The Urban Scientist

What men and women really want.

Sex and the City as Your Personal Matchmaking Tool

Sex and the City: a Miraculous Matchmaking Tool. See how.

 

sex and the city matchmaking
Maybe if you have a man in your life right now you have an urge to take him out to a particular new movie. Maybe he would understand you better if he did.
At first, he won't. It's Sex and the City, and that is a franchise said to be for women and only women...

...unless he also understands the personalities of the characters and how they connect to each other with greater or lesser bonds.

I got more tweets from annoyed men this weekend - before they enter the theatre - than at any other time I can remember (granted, Twitter hasn't been around for more than even a couple television sweeps.) These guys are getting dragged to the film, but when they come out they are not so annoyed anymore. Dare I say, they feel honored to the same degree women feel sisterhood over the phenomena?

It deftly balances the needs and desires of the genders, and offers an encyclopedia of translation between their languages.

While women find confirmation of what they always knew to be true about themselves, I am also a supporter of men learning a lifetime of information from this series.

Just as there are solid lessons in understanding how personality style factors into the dramatic choices of the characters, there are also wonderfully drawn scenes that depict the relative gender instincts of men and women. Some of our conflicts and misunderstandings arise because what it feels like to be a woman is different from how a man feels about himself, but they also come about due to simple degrees of (in) compatibility in personality.

Femininity, masculinity, personality, character and maturity all matter in finding a comfortable mate. In fact, combining the television series and these films give us fodder to look at nearly everything that goes on between a man and woman in romance.

KWML and Personality Styles

KWML is a method of personality assessment, friendship compatibility and romantic fitness that you can learn about at www.kwml.com.

I'm going to start this off right away by giving you an immediate key to watching the series and films spawned of it. I promise it will give you plenty of lessons and food for thought on meeting, dating, and running relationships with men.

Here is the key code to translating everything in that drama:

 

LOVERS

Lovers are emotionally nurturing, "motherly" people - regardless of gender - and are also more on the creative, imaginative, multitasking side in intellectual style.

The main characterof SATC is Carrie. She is a writer, into fashion more than anyone she knows, and the love of her life is "Mr. Big," whose real name is John Preston.

carrieCarrie is a Lover in my KWML system and Mr. Big is a Warrior. A Warrior is a person of either gender who is the opposite - a hard-driving, confident, outgoing, goal-oriented detail person. More of a "fatherly" person.

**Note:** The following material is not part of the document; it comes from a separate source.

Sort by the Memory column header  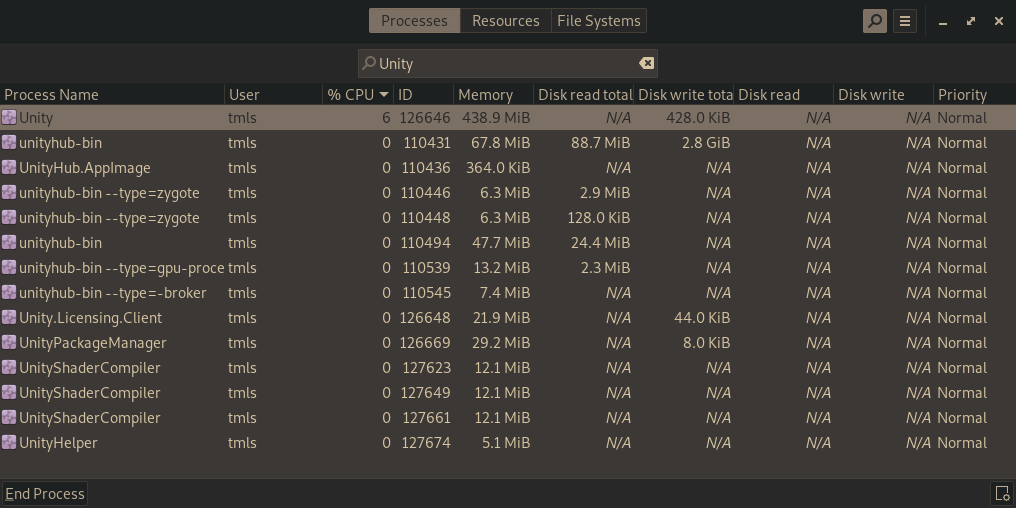pos(485,95)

Women can obviously be hard-driving, confident, and even take "fatherly roles" yet still be quite feminine in the sense of gender.

Carrie's ex-flame is named Aiden Shaw, and he is ALSO a Lover. (hint: which is why their relationship never worked out.) Yet men can be both nurturing people in style of personality, and still masculine in gender. (Which is why they still have a spark of sexual attraction only: masculinity attracts femininity.)

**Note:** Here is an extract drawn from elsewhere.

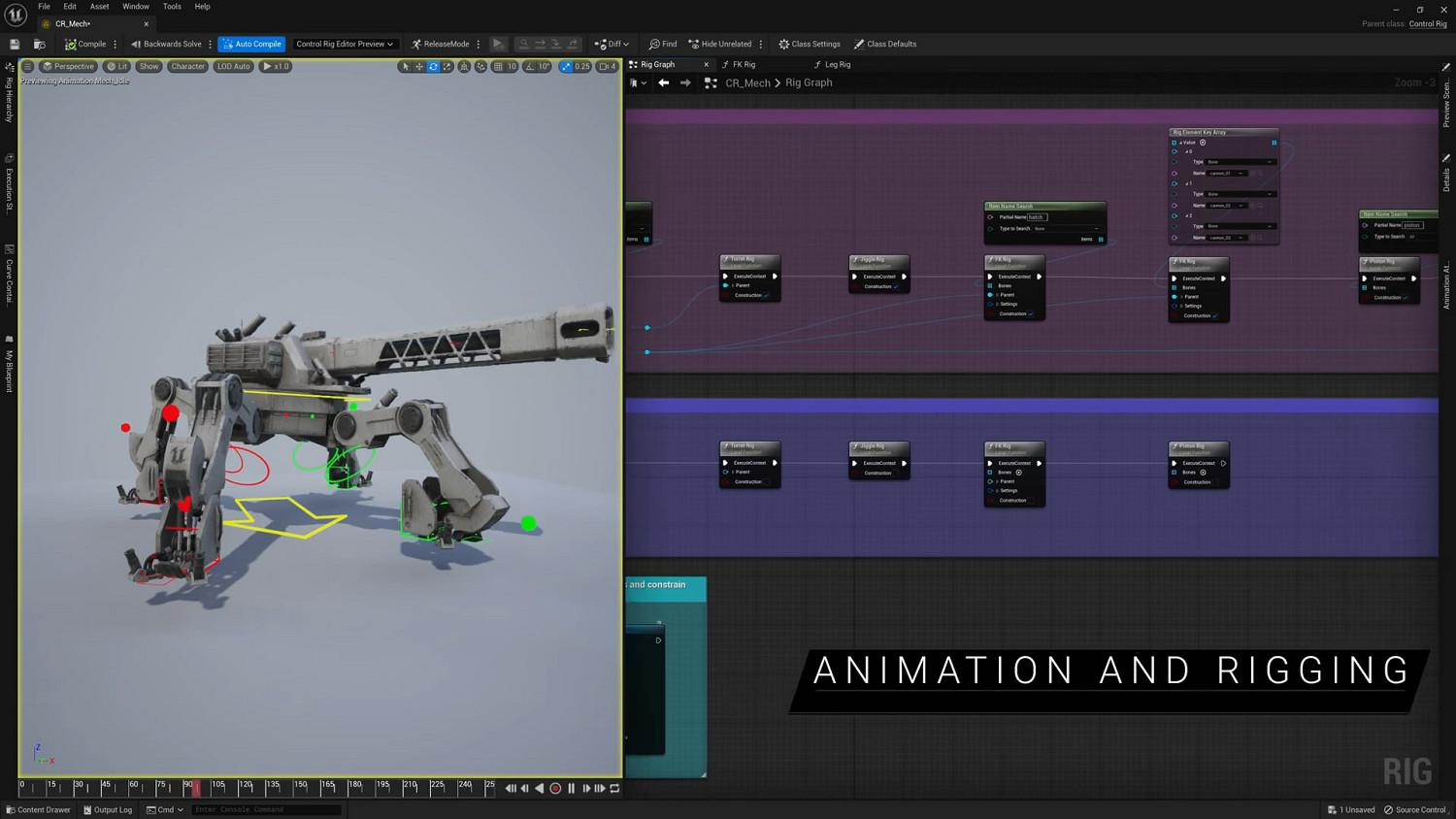Select the rotate transform tool in viewport

(x=433, y=67)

In the end you'll find that dating or entering a committed relationship with someone of your very same personality style can work, but only with heavy labor on the bond, and plenty of outside friendships, supporters and activities.

It's for an obvious reason: if we all come to relationships both to give and receive, then when faced with outside stresses on us, nothing pays off quite like diversity.

We need to be a team as a couple, and this word is a trigger for males to know that they know they've found the right woman.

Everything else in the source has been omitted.